**Text shown**.
>>

We kept talking and really connected when he mentioned his love for skateboarding and I shared some stories from my son Noah.  Finally at one point when I mentioned some specific piece of art he responded, "yeah, that is Shep Fairey."  


Shelter Serra
"Oh shit!"  I thought as a mixture of embarrassment and disbelief moved through my mind.  This was not him.  Idiot hotel staff!  I had no idea what Shepard Fairey looked like and the fools outside probably didn't want to seem stupid.  I scrambled for words and tried my best to cover myself.  "Um, yes, he is great but I like the directions that you have gone.  Your texture is really nice and the living creativity."  I knew it was artist goobly gook  but it seemed to resonate with him.  I asked if there was a place I could buy his prints online and he grabbed a postcard from a cabinet and scribbled a web address.  If I buy one, send it to him he told me, he will personalize it.  I glanced at the back of the card.  Shelter Serra, that was his name.  Well he is nice too I thought.  I wondered if my face was beet red.  Could he actually have bought my ignorance?  I told him I didn't want to keep him any longer and knew that he was very busy.  As I walked away I had a vision of me at an art gallery in New York.  While my comments to Shelter were quite sincere, I was likely a living example of the artistic ignorance he confronts on a daily basis.  Maybe someday I will actually see Shepard Fairey working in a gallery.  If I do, I might think he is Shelter Serra.

<<

**Problems to work on**.
a – Say whether each statement agrees with the Shelter Serra story, answering yes or no and quoting the words that decide it.
(i) The narrator learned the artist's name from the back of a postcard.
(ii) The artist offered to personalize a print that the narrator bought and sent to him.
(iii) The narrator knew what Shepard Fairey looked like.
b – Answer these questions from the Shelter Serra story.
(i) Which interest of the artist helped the two of them connect?
(ii) What did the artist scribble on the postcard?
(iii) Where was the narrator in the vision that came while walking away?
c – Pick up the Shelter Serra story after its final sentence and carry it a few paragraphs further.

**Given information**.
>>

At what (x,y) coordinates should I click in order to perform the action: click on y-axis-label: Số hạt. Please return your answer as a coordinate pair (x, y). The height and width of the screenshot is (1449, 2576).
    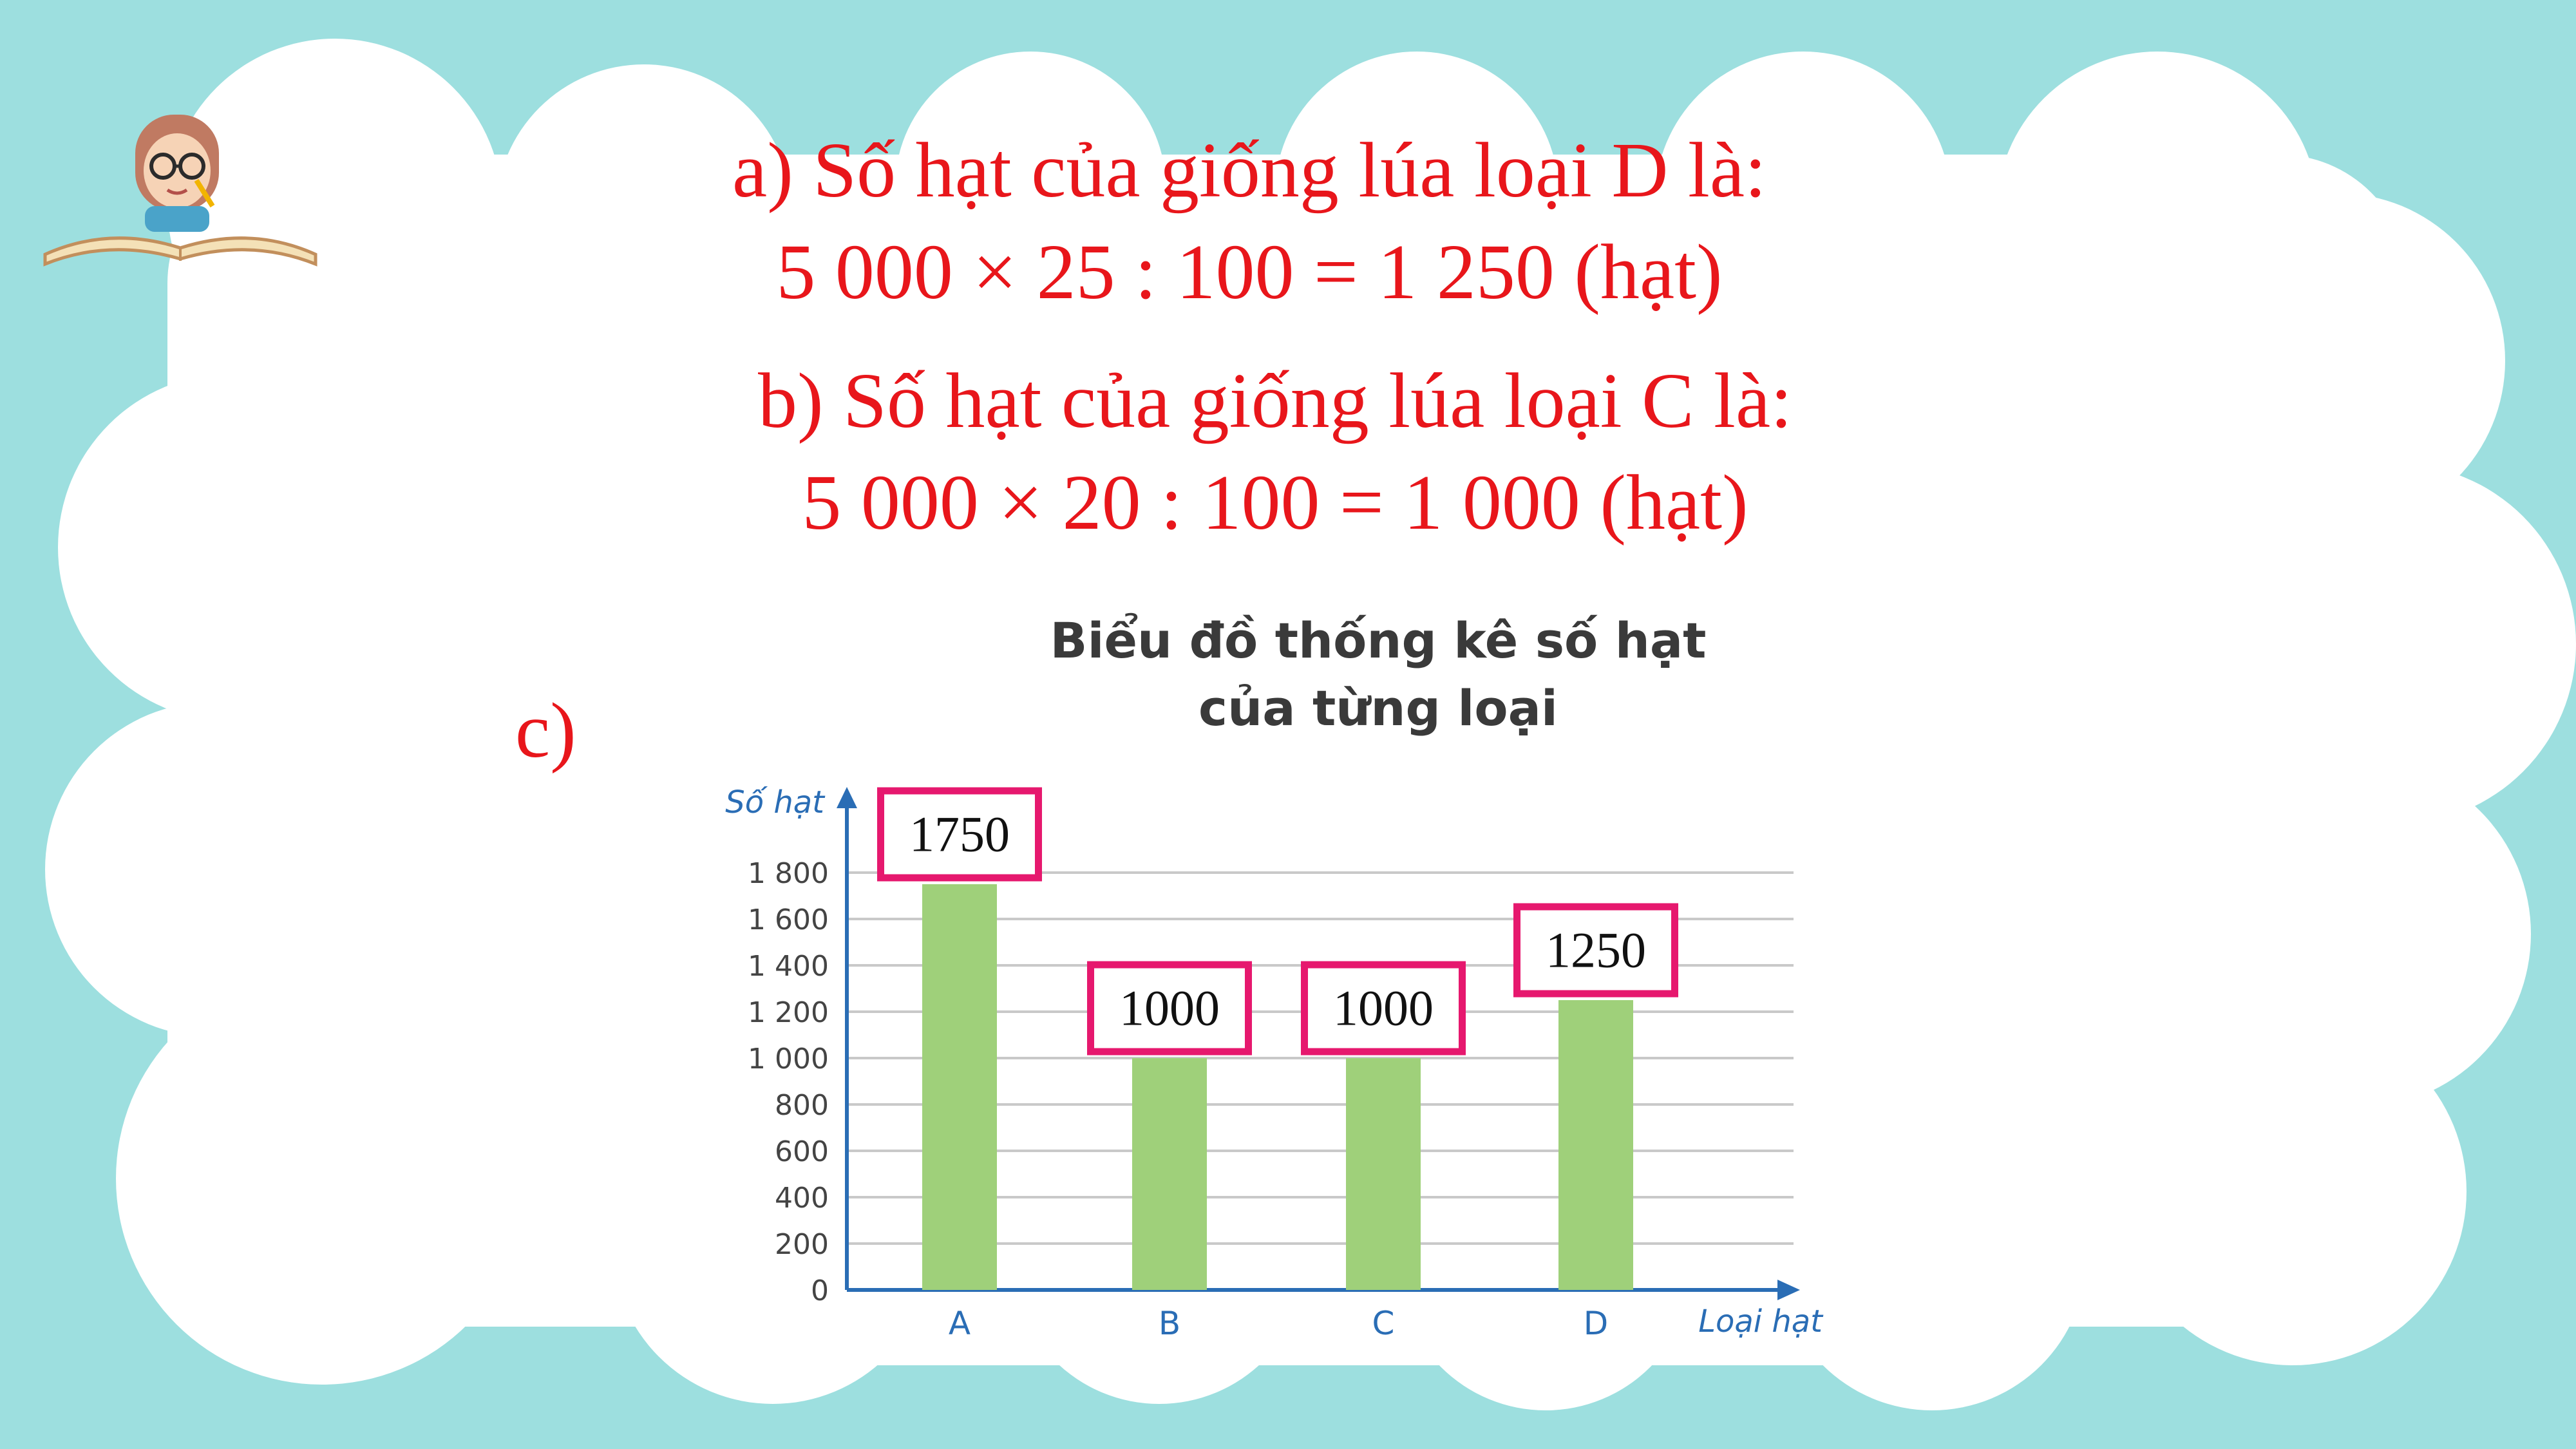
    Looking at the image, I should click on (776, 802).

<<

**Activity answers**.
a –
(i) Yes: "Shelter Serra, that was his name."
(ii) Yes: "If I buy one, send it to him he told me, he will personalize it."
(iii) No: "I had no idea what Shepard Fairey looked like"

b –
(i) Skateboarding.
(ii) A web address.
(iii) At an art gallery in New York.

c –
That night I sat alone at a bar wishing my friend Dave was beside me.  I drank a 2 dollar Heineken and was the recipient of a beer from a couple Canadians I helped gain a bartenders attention.  They were quite appreciative and couldn't understand how I knew they were Canadian, "eh."  Later an older Scotsman and his wife talked to me for a bit and traded pearls of wisdom

Later I ventured out to Fremont street where I crossed paths with the most perfect pinup model I have ever seen.  She was darting around the walking avenue with a group of girlfriends apparently part of a wedding party.  They were all wearing matching buttons.  Her hair was pinned, partially tied back and she wore a tight fitting dress that accentuated every curve and was elevated by high heels.  Her makeup highlighted her cheeks and lifted them to glow prominently punctuated by a tiny black mole.  I seized a moment and introduced myself.  It was an awkward place to have a conversation but she seemed so pleasant and maybe a little bit drunk.   Her name is Sierra Denae and she is a model for Bettie Page, a company named after the famous Pinup model and dedicated toward reproducing the long lost pinup style.   After saying goodbye I darted up to my hotel room and hurriedly scribbled a couple email addresses on a paper.  I returned to Fremont moments later certain I could find her again.  I followed the trail of Elvis music and noticed her standing with her friends.  Approaching behind I tapped her on the shoulder.  She turned and seemed to refocus here eyes on me.  "Oh my God!" She exclaimed.  "You are like a ninja."  We traded emails with her scribbling hers on top of my phone and tucking mine inside her bra.  I then left her to the crooning of an Elvis impersonator and the revelry of her friends.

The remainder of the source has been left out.